> _Exercise requirements_
Render the lines from the first one through the line containing "click(437, 28)", both included, as a JSON list of strings with one string per line and blank lines omitted. Include no other lines.

> _Working data_

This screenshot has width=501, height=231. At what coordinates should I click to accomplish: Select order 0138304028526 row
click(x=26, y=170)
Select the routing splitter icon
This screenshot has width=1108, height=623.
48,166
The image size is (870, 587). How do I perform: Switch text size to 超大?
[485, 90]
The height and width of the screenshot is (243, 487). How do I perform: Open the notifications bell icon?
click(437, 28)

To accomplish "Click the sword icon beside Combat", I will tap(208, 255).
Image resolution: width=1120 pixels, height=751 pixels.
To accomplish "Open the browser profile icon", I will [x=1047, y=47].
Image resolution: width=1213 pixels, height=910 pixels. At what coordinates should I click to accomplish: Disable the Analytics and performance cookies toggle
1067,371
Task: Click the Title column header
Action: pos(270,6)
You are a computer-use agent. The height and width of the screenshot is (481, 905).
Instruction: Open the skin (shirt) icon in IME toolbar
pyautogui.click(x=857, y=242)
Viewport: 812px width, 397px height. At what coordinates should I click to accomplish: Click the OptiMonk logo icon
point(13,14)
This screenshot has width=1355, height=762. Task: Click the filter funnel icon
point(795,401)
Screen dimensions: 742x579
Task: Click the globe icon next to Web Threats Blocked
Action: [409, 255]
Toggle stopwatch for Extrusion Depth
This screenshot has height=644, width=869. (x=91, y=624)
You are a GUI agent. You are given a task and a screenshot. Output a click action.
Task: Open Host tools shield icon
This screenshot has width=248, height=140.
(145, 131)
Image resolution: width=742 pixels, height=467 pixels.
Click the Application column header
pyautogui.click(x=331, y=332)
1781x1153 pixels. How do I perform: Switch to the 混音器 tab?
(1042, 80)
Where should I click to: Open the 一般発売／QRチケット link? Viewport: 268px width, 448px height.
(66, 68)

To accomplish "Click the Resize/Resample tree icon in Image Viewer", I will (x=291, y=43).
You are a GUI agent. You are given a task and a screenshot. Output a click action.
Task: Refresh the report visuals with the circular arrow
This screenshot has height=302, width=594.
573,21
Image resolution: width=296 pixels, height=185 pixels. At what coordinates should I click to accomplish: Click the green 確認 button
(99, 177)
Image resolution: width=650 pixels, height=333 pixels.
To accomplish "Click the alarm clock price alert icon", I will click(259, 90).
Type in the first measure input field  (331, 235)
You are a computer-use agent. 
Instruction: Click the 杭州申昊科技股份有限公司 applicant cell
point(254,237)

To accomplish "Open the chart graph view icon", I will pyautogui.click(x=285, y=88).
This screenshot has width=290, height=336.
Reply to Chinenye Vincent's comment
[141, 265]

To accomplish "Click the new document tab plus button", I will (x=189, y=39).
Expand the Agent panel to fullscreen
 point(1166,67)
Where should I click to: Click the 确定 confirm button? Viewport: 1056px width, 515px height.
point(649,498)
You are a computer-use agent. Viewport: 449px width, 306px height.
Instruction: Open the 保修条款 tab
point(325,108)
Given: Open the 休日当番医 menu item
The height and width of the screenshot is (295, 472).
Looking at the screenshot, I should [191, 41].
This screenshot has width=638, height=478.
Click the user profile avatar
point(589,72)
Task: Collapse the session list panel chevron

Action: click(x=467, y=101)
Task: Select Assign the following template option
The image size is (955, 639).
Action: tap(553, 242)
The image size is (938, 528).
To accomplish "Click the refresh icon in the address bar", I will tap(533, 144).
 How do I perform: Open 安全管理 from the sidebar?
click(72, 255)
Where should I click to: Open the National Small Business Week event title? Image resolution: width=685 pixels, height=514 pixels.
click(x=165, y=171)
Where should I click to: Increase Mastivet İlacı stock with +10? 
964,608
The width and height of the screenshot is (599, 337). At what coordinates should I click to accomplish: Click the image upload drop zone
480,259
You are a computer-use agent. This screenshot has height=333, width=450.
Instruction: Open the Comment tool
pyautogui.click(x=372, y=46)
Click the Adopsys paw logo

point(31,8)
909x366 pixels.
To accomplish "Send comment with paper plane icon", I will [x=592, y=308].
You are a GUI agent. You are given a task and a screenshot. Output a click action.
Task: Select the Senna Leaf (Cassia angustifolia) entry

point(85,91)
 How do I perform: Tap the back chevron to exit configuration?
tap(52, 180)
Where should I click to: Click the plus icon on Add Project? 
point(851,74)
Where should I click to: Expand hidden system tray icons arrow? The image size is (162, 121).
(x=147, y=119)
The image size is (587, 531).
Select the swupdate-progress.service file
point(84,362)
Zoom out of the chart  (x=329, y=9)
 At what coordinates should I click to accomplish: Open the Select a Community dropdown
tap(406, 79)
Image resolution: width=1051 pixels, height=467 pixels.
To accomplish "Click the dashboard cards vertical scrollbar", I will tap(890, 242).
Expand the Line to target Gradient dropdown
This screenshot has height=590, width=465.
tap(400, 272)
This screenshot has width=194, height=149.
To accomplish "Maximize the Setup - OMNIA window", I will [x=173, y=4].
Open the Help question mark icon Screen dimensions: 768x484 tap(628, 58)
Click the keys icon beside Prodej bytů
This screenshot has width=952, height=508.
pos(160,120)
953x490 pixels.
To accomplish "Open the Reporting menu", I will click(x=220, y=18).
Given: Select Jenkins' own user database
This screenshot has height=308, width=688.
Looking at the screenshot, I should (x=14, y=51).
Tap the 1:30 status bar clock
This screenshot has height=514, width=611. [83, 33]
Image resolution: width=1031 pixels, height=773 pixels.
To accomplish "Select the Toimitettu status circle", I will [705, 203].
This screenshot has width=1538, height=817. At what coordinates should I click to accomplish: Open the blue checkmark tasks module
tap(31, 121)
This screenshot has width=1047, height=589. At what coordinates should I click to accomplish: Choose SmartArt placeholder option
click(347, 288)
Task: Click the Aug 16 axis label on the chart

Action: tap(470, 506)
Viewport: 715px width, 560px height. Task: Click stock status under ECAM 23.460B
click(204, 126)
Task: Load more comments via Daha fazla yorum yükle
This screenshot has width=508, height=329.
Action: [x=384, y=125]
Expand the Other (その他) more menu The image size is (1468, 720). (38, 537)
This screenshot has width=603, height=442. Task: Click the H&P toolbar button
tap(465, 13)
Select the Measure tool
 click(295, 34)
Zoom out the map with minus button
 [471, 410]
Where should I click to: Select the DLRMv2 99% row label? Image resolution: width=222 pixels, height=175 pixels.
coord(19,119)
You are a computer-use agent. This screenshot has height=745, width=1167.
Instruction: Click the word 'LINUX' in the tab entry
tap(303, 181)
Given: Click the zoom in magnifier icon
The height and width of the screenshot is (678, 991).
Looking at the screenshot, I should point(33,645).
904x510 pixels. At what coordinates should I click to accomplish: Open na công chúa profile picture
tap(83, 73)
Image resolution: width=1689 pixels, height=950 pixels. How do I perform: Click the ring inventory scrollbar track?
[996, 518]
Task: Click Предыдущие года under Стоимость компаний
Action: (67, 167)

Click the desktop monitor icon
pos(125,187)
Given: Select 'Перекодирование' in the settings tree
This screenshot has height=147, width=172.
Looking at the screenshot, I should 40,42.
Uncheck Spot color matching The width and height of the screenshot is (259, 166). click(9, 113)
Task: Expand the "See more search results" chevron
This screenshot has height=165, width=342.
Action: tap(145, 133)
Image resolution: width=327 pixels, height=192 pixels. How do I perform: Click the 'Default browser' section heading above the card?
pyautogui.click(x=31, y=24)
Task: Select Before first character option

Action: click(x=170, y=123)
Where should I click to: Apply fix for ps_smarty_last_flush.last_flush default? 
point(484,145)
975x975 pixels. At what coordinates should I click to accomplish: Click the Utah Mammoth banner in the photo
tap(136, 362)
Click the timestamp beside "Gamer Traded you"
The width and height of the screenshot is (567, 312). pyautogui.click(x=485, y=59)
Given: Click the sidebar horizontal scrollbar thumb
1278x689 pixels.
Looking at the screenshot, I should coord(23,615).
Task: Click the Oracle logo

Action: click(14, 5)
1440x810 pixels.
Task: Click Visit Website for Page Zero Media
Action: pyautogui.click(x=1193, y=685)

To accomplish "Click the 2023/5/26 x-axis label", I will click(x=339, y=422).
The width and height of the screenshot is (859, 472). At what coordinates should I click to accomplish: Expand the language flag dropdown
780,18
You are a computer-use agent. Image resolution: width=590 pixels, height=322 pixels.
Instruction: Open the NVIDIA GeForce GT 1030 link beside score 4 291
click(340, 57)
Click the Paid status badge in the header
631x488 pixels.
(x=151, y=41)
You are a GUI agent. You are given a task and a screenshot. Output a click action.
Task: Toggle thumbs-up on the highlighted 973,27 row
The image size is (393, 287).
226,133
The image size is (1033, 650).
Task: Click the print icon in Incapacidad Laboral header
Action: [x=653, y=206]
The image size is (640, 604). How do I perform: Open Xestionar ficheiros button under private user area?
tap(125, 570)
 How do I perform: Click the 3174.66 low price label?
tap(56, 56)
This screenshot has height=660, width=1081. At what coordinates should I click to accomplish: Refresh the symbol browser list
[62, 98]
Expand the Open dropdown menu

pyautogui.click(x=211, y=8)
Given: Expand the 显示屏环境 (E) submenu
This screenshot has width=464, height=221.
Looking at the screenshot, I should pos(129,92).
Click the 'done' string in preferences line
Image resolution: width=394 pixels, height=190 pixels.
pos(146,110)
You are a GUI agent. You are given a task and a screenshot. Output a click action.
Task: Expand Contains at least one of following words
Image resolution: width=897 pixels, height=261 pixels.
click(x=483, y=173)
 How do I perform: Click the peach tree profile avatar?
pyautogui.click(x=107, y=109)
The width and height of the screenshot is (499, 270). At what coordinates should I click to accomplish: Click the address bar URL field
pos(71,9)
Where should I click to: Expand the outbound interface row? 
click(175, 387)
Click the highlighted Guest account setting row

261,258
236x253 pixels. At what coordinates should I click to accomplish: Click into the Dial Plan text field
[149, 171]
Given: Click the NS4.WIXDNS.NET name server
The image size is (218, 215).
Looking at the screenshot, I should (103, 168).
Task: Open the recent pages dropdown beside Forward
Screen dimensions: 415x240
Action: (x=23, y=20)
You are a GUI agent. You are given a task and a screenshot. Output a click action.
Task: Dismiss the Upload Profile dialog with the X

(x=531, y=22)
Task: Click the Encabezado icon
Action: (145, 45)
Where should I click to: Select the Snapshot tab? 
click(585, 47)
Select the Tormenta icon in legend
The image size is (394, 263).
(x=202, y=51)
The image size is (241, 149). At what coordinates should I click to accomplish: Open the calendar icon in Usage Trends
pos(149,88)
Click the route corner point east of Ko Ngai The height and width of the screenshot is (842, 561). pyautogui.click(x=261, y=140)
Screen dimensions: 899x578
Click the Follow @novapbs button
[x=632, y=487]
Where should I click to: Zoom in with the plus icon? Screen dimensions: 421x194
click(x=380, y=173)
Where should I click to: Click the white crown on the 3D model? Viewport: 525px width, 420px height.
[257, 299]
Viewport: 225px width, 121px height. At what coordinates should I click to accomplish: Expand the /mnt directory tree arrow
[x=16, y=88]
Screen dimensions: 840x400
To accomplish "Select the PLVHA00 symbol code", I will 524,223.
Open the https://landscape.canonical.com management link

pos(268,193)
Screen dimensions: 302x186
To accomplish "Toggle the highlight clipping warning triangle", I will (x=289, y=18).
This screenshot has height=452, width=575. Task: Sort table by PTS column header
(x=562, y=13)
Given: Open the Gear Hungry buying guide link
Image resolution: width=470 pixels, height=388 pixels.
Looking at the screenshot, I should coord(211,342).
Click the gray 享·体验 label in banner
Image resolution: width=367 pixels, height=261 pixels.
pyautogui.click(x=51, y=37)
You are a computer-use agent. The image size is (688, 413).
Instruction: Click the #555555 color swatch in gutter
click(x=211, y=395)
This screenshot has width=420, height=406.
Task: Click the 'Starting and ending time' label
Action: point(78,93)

> _Written response_
[
  "This screenshot has width=501, height=231. At what coordinates should I click to accomplish: Select order 0138304028526 row",
  "click(x=26, y=170)",
  "Select the routing splitter icon",
  "This screenshot has width=1108, height=623.",
  "48,166",
  "The image size is (870, 587). How do I perform: Switch text size to 超大?",
  "[485, 90]",
  "The height and width of the screenshot is (243, 487). How do I perform: Open the notifications bell icon?",
  "click(437, 28)"
]